CNN named Emory University ethnobotanist Cassandra Quave one of its Champions for Change for 2024, citing her “state-of-the-art approach to the study of medicinal plants.”
For the past eight years, CNN has annually featured what the network describes as “the extraordinary stories of pioneers who are driving us towards a brighter future and changing the world.”
Hosted by Sanjay Gupta, CNN chief medical correspondent, the primetime special event will air Saturday, May 18, at 9 p.m. ET.
Quave is the Thomas J. Lawley, MD Professor of Dermatology, with a joint appointment as associate professor in the School of Medicine’s Department of Dermatology and Emory’s Center for the Study of Human Health. She serves as assistant dean of research cores for the School of Medicine and is curator of the Emory University Herbarium, a 75-year-old natural history museum.

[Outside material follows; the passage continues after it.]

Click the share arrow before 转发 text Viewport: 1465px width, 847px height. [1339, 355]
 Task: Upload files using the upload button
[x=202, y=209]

As an ethnobotanist, Quave studies the traditional use of medicinal plants to discover antimicrobial compounds that could be developed for modern medicine.

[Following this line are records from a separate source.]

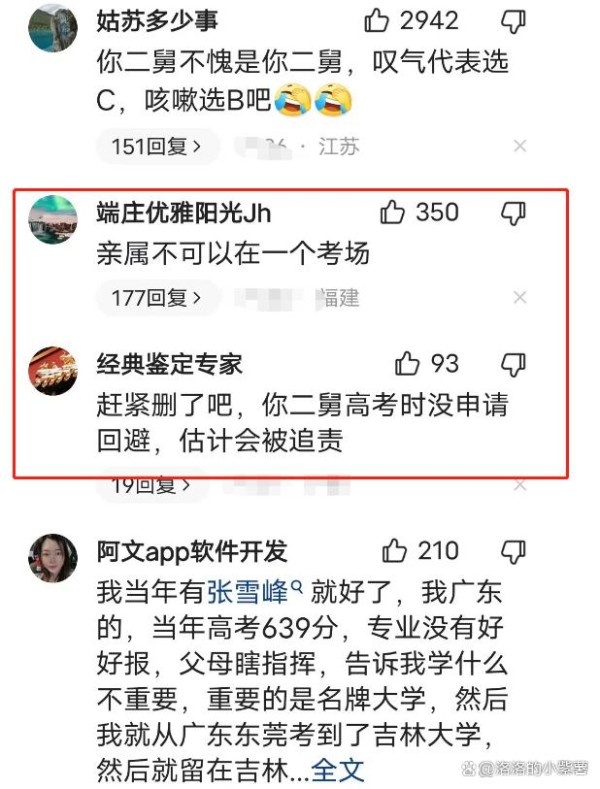The height and width of the screenshot is (789, 600).
Task: Dislike the comment by 姑苏多少事
Action: coord(513,22)
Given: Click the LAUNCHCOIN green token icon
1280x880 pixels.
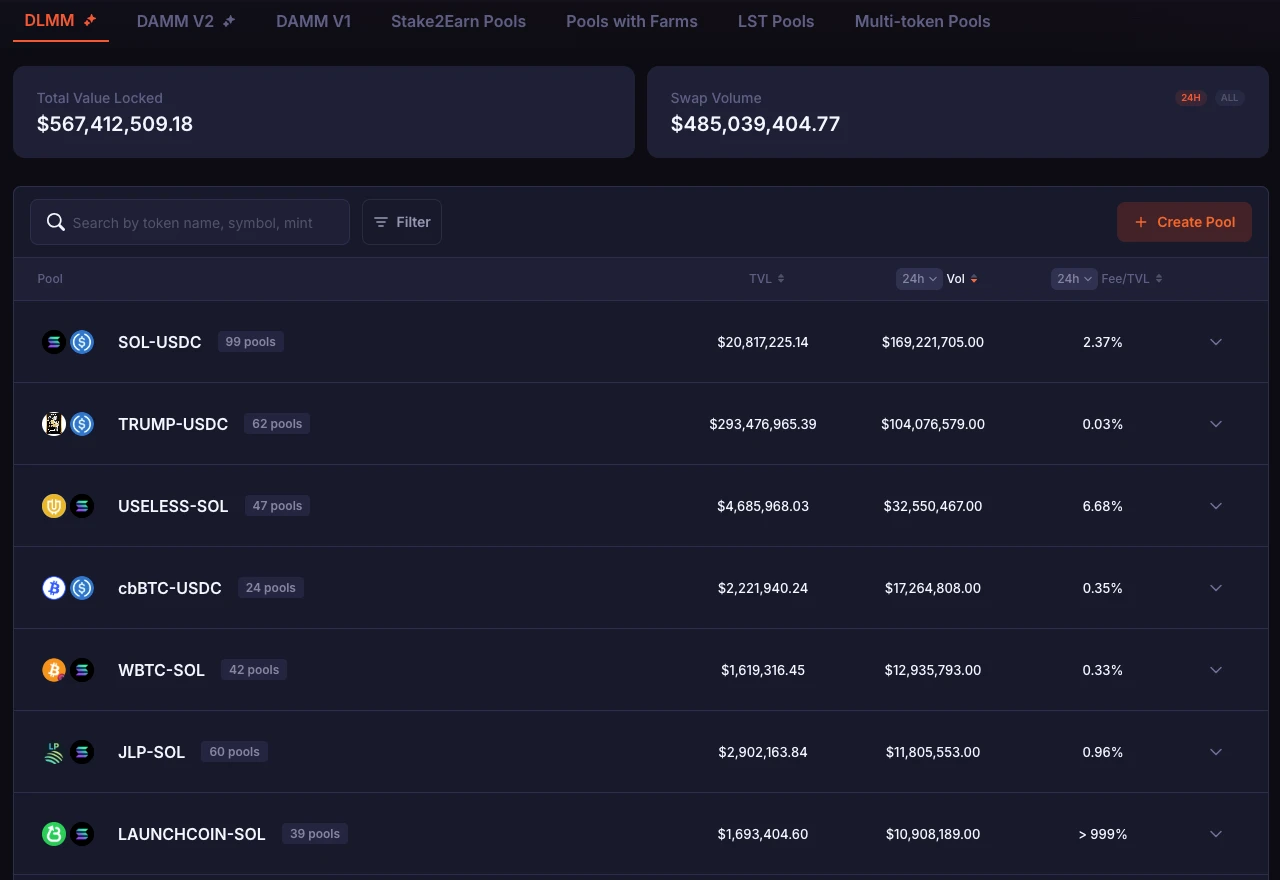Looking at the screenshot, I should [x=54, y=834].
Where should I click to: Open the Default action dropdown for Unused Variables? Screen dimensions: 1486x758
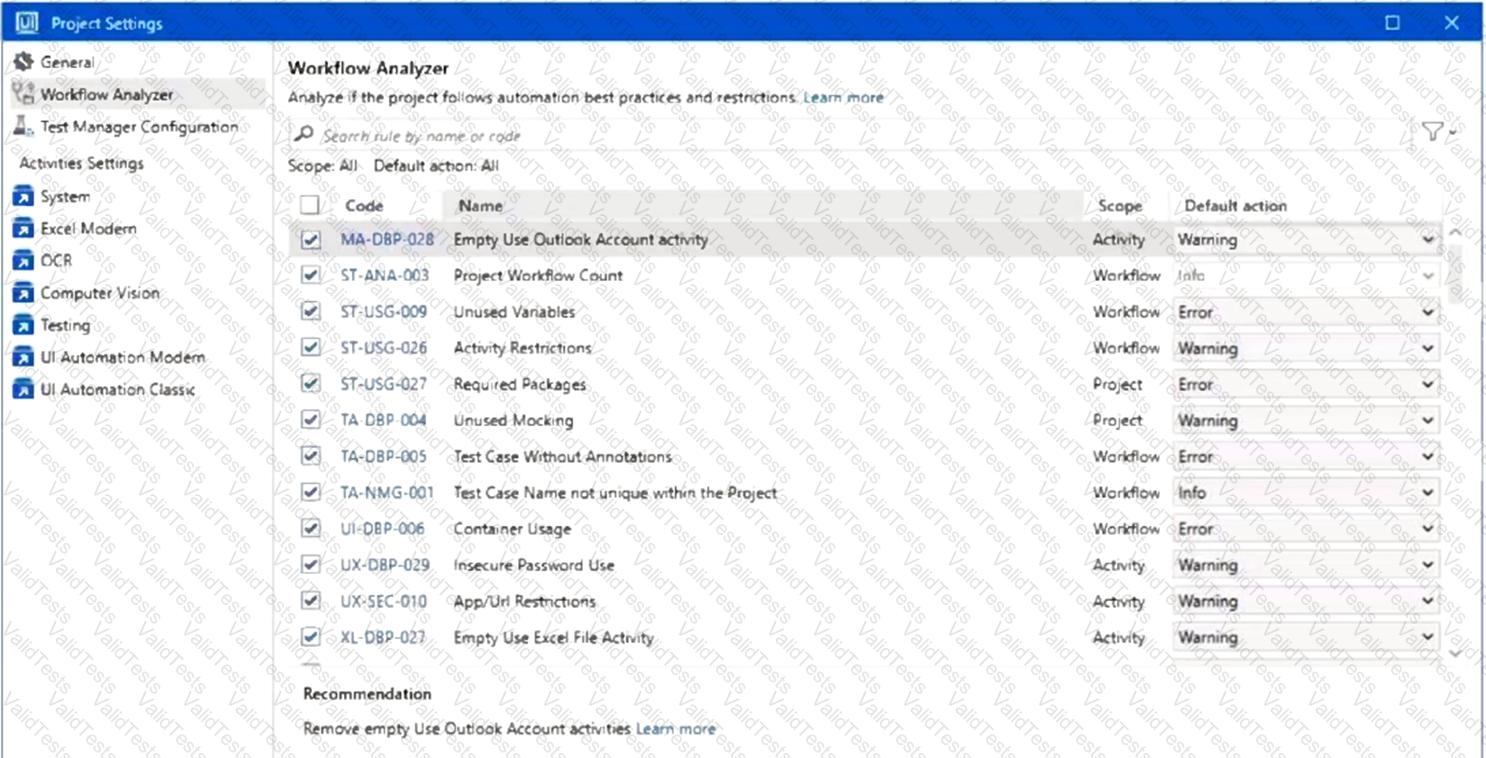pyautogui.click(x=1428, y=312)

“Over a million people die every year due to untreatable infections,” she explains. “So I’ve dedicated my life to searching for new medicines from nature to combat the worst of these drug-resistant infections.”
The segment includes scenes of Quave and her students at work in her labs on the Emory campus and collecting plants at a research field station in south Georgia.
The CNN crew traveled to Washington D.C. to gather insights from Craig Hopp, deputy director of the division of intramural research for the National Institutes of Health’s National Center for Complementary and Integrative Health.
“We could see a scenario in 10, 20, 30 years where many infections are not responsive to any type of antibiotic,” Hopp says. “For that reason, Dr. Quave’s work is essential to help prevent that from happening.”
Quave is among 14 of this year’s Champions for Change, including leaders from across the nation in medicine, business, environmental science, the arts and nonprofit advocacy.